MATERIALS PROVIDED:
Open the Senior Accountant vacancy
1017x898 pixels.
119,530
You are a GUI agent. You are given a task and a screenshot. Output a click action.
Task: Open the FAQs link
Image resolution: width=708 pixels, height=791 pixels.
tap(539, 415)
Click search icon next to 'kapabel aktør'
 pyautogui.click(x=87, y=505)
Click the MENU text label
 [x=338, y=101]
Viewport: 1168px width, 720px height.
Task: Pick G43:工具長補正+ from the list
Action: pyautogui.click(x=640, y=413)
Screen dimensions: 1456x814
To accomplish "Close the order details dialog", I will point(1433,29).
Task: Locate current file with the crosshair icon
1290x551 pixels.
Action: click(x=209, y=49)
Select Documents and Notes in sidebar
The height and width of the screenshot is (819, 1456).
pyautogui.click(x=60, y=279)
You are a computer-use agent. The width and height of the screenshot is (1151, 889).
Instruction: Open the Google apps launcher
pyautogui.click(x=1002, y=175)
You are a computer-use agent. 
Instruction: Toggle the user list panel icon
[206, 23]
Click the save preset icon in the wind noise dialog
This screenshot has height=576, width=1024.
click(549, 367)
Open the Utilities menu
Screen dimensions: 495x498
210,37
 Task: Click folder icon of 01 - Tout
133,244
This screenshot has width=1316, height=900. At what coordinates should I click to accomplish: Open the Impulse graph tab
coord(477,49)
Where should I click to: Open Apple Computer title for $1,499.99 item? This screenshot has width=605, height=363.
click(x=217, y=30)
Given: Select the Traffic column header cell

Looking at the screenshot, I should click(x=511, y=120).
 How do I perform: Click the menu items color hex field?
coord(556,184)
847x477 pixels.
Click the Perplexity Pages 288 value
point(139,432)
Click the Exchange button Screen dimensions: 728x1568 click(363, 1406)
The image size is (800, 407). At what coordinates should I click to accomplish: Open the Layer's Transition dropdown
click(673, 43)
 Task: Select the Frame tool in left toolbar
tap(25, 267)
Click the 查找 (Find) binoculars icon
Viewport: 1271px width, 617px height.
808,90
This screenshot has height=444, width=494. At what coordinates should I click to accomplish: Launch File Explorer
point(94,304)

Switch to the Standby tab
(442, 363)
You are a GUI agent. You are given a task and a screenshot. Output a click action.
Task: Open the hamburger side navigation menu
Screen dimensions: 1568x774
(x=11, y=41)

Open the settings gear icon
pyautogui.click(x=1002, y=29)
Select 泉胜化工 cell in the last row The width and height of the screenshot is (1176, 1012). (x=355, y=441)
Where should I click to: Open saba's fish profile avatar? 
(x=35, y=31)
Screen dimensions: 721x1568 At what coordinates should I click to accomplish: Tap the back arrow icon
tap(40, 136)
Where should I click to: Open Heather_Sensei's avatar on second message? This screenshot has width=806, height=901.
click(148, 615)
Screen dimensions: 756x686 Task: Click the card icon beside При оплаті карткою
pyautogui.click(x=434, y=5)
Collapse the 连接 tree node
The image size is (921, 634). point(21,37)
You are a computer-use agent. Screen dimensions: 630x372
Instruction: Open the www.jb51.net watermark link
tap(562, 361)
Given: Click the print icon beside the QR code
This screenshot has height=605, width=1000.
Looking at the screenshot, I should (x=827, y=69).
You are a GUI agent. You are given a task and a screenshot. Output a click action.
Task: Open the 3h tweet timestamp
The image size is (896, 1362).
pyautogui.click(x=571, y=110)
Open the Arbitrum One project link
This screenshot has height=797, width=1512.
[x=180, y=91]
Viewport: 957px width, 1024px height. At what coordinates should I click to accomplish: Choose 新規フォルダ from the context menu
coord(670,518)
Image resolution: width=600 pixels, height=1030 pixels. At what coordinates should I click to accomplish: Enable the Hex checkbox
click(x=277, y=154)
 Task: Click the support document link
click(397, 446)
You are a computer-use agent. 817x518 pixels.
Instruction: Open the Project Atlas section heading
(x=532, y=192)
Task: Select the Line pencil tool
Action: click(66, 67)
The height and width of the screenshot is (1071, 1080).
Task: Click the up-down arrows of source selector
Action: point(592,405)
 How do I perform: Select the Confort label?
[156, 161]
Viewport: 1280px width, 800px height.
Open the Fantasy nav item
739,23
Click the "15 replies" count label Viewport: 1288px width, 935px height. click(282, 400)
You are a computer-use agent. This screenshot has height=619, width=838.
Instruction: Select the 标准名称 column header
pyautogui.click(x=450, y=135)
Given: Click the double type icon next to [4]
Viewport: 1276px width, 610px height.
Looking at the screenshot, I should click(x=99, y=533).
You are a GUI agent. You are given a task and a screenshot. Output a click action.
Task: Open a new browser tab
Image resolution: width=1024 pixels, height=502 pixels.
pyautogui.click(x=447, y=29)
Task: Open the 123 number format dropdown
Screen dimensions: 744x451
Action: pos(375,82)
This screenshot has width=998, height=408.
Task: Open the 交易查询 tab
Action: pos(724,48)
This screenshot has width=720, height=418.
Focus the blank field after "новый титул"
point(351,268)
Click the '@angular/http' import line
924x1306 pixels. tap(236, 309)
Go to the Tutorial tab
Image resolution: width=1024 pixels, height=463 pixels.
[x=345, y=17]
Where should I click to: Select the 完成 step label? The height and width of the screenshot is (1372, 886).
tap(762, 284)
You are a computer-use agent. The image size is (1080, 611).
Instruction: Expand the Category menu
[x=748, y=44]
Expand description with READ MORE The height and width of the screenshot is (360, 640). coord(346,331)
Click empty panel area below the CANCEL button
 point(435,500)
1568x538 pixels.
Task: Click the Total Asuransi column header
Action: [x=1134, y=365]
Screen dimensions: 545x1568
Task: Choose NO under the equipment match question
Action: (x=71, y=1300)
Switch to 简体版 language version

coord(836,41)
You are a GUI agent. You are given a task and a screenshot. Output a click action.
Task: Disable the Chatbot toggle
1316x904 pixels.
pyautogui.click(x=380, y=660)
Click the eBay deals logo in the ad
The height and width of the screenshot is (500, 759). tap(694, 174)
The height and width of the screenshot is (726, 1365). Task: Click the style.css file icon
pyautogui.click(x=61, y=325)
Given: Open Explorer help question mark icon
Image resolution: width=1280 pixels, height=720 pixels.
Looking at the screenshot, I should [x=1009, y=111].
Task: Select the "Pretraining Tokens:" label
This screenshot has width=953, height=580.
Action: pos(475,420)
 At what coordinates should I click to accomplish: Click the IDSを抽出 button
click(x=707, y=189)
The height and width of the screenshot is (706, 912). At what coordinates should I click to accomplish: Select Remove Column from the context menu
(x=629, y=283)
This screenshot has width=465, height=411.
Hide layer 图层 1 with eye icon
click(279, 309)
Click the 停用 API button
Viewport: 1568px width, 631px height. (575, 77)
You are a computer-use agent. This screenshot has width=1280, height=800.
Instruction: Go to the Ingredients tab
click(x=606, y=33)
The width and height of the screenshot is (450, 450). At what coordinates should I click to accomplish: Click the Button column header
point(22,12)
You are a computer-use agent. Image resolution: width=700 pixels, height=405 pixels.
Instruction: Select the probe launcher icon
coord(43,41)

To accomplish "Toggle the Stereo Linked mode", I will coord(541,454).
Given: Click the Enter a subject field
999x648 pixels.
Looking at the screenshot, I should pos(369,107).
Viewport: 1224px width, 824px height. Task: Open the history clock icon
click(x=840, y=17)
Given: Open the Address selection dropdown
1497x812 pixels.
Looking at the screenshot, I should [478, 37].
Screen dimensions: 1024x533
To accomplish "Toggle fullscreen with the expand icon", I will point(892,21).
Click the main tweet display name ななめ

EXERCISE REQUIREMENTS: In full and without alteration, write out the data above.

TASK ANSWER:
Open the Senior Accountant vacancy
1017x898 pixels.
119,530
You are a GUI agent. You are given a task and a screenshot. Output a click action.
Task: Open the FAQs link
Image resolution: width=708 pixels, height=791 pixels.
tap(539, 415)
Click search icon next to 'kapabel aktør'
 pyautogui.click(x=87, y=505)
Click the MENU text label
 [x=338, y=101]
Viewport: 1168px width, 720px height.
Task: Pick G43:工具長補正+ from the list
Action: pyautogui.click(x=640, y=413)
Screen dimensions: 1456x814
To accomplish "Close the order details dialog", I will point(1433,29).
Task: Locate current file with the crosshair icon
1290x551 pixels.
Action: click(x=209, y=49)
Select Documents and Notes in sidebar
The height and width of the screenshot is (819, 1456).
pyautogui.click(x=60, y=279)
You are a computer-use agent. The width and height of the screenshot is (1151, 889).
Instruction: Open the Google apps launcher
pyautogui.click(x=1002, y=175)
You are a computer-use agent. 
Instruction: Toggle the user list panel icon
[206, 23]
Click the save preset icon in the wind noise dialog
This screenshot has height=576, width=1024.
click(549, 367)
Open the Utilities menu
Screen dimensions: 495x498
210,37
 Task: Click folder icon of 01 - Tout
133,244
This screenshot has width=1316, height=900. At what coordinates should I click to accomplish: Open the Impulse graph tab
coord(477,49)
Where should I click to: Open Apple Computer title for $1,499.99 item? This screenshot has width=605, height=363.
click(x=217, y=30)
Given: Select the Traffic column header cell

Looking at the screenshot, I should click(x=511, y=120).
 How do I perform: Click the menu items color hex field?
coord(556,184)
847x477 pixels.
Click the Perplexity Pages 288 value
point(139,432)
Click the Exchange button Screen dimensions: 728x1568 click(363, 1406)
The image size is (800, 407). At what coordinates should I click to accomplish: Open the Layer's Transition dropdown
click(673, 43)
 Task: Select the Frame tool in left toolbar
tap(25, 267)
Click the 查找 (Find) binoculars icon
Viewport: 1271px width, 617px height.
808,90
This screenshot has height=444, width=494. At what coordinates should I click to accomplish: Launch File Explorer
point(94,304)

Switch to the Standby tab
(442, 363)
You are a GUI agent. You are given a task and a screenshot. Output a click action.
Task: Open the hamburger side navigation menu
Screen dimensions: 1568x774
(x=11, y=41)

Open the settings gear icon
pyautogui.click(x=1002, y=29)
Select 泉胜化工 cell in the last row The width and height of the screenshot is (1176, 1012). (x=355, y=441)
Where should I click to: Open saba's fish profile avatar? 
(x=35, y=31)
Screen dimensions: 721x1568 At what coordinates should I click to accomplish: Tap the back arrow icon
tap(40, 136)
Where should I click to: Open Heather_Sensei's avatar on second message? This screenshot has width=806, height=901.
click(148, 615)
Screen dimensions: 756x686 Task: Click the card icon beside При оплаті карткою
pyautogui.click(x=434, y=5)
Collapse the 连接 tree node
The image size is (921, 634). point(21,37)
You are a computer-use agent. Screen dimensions: 630x372
Instruction: Open the www.jb51.net watermark link
tap(562, 361)
Given: Click the print icon beside the QR code
This screenshot has height=605, width=1000.
Looking at the screenshot, I should (x=827, y=69).
You are a GUI agent. You are given a task and a screenshot. Output a click action.
Task: Open the 3h tweet timestamp
The image size is (896, 1362).
pyautogui.click(x=571, y=110)
Open the Arbitrum One project link
This screenshot has height=797, width=1512.
[x=180, y=91]
Viewport: 957px width, 1024px height. At what coordinates should I click to accomplish: Choose 新規フォルダ from the context menu
coord(670,518)
Image resolution: width=600 pixels, height=1030 pixels. At what coordinates should I click to accomplish: Enable the Hex checkbox
click(x=277, y=154)
 Task: Click the support document link
click(397, 446)
You are a computer-use agent. 817x518 pixels.
Instruction: Open the Project Atlas section heading
(x=532, y=192)
Task: Select the Line pencil tool
Action: click(66, 67)
The height and width of the screenshot is (1071, 1080).
Task: Click the up-down arrows of source selector
Action: point(592,405)
 How do I perform: Select the Confort label?
[156, 161]
Viewport: 1280px width, 800px height.
Open the Fantasy nav item
739,23
Click the "15 replies" count label Viewport: 1288px width, 935px height. click(282, 400)
You are a computer-use agent. This screenshot has height=619, width=838.
Instruction: Select the 标准名称 column header
pyautogui.click(x=450, y=135)
Given: Click the double type icon next to [4]
Viewport: 1276px width, 610px height.
Looking at the screenshot, I should click(x=99, y=533).
You are a GUI agent. You are given a task and a screenshot. Output a click action.
Task: Open a new browser tab
Image resolution: width=1024 pixels, height=502 pixels.
pyautogui.click(x=447, y=29)
Task: Open the 123 number format dropdown
Screen dimensions: 744x451
Action: pos(375,82)
This screenshot has width=998, height=408.
Task: Open the 交易查询 tab
Action: pos(724,48)
This screenshot has width=720, height=418.
Focus the blank field after "новый титул"
point(351,268)
Click the '@angular/http' import line
924x1306 pixels. tap(236, 309)
Go to the Tutorial tab
Image resolution: width=1024 pixels, height=463 pixels.
[x=345, y=17]
Where should I click to: Select the 完成 step label? The height and width of the screenshot is (1372, 886).
tap(762, 284)
You are a computer-use agent. The image size is (1080, 611).
Instruction: Expand the Category menu
[x=748, y=44]
Expand description with READ MORE The height and width of the screenshot is (360, 640). coord(346,331)
Click empty panel area below the CANCEL button
 point(435,500)
1568x538 pixels.
Task: Click the Total Asuransi column header
Action: [x=1134, y=365]
Screen dimensions: 545x1568
Task: Choose NO under the equipment match question
Action: (x=71, y=1300)
Switch to 简体版 language version

coord(836,41)
You are a GUI agent. You are given a task and a screenshot. Output a click action.
Task: Disable the Chatbot toggle
1316x904 pixels.
pyautogui.click(x=380, y=660)
Click the eBay deals logo in the ad
The height and width of the screenshot is (500, 759). tap(694, 174)
The height and width of the screenshot is (726, 1365). Task: Click the style.css file icon
pyautogui.click(x=61, y=325)
Given: Open Explorer help question mark icon
Image resolution: width=1280 pixels, height=720 pixels.
Looking at the screenshot, I should [x=1009, y=111].
Task: Select the "Pretraining Tokens:" label
This screenshot has width=953, height=580.
Action: pos(475,420)
 At what coordinates should I click to accomplish: Click the IDSを抽出 button
click(x=707, y=189)
The height and width of the screenshot is (706, 912). At what coordinates should I click to accomplish: Select Remove Column from the context menu
(x=629, y=283)
This screenshot has width=465, height=411.
Hide layer 图层 1 with eye icon
click(279, 309)
Click the 停用 API button
Viewport: 1568px width, 631px height. (575, 77)
You are a computer-use agent. This screenshot has width=1280, height=800.
Instruction: Go to the Ingredients tab
click(x=606, y=33)
The width and height of the screenshot is (450, 450). At what coordinates should I click to accomplish: Click the Button column header
point(22,12)
You are a computer-use agent. Image resolution: width=700 pixels, height=405 pixels.
Instruction: Select the probe launcher icon
coord(43,41)

To accomplish "Toggle the Stereo Linked mode", I will coord(541,454).
Given: Click the Enter a subject field
999x648 pixels.
Looking at the screenshot, I should pos(369,107).
Viewport: 1224px width, 824px height. Task: Open the history clock icon
click(x=840, y=17)
Given: Open the Address selection dropdown
1497x812 pixels.
Looking at the screenshot, I should [478, 37].
Screen dimensions: 1024x533
To accomplish "Toggle fullscreen with the expand icon", I will point(892,21).
Click the main tweet display name ななめ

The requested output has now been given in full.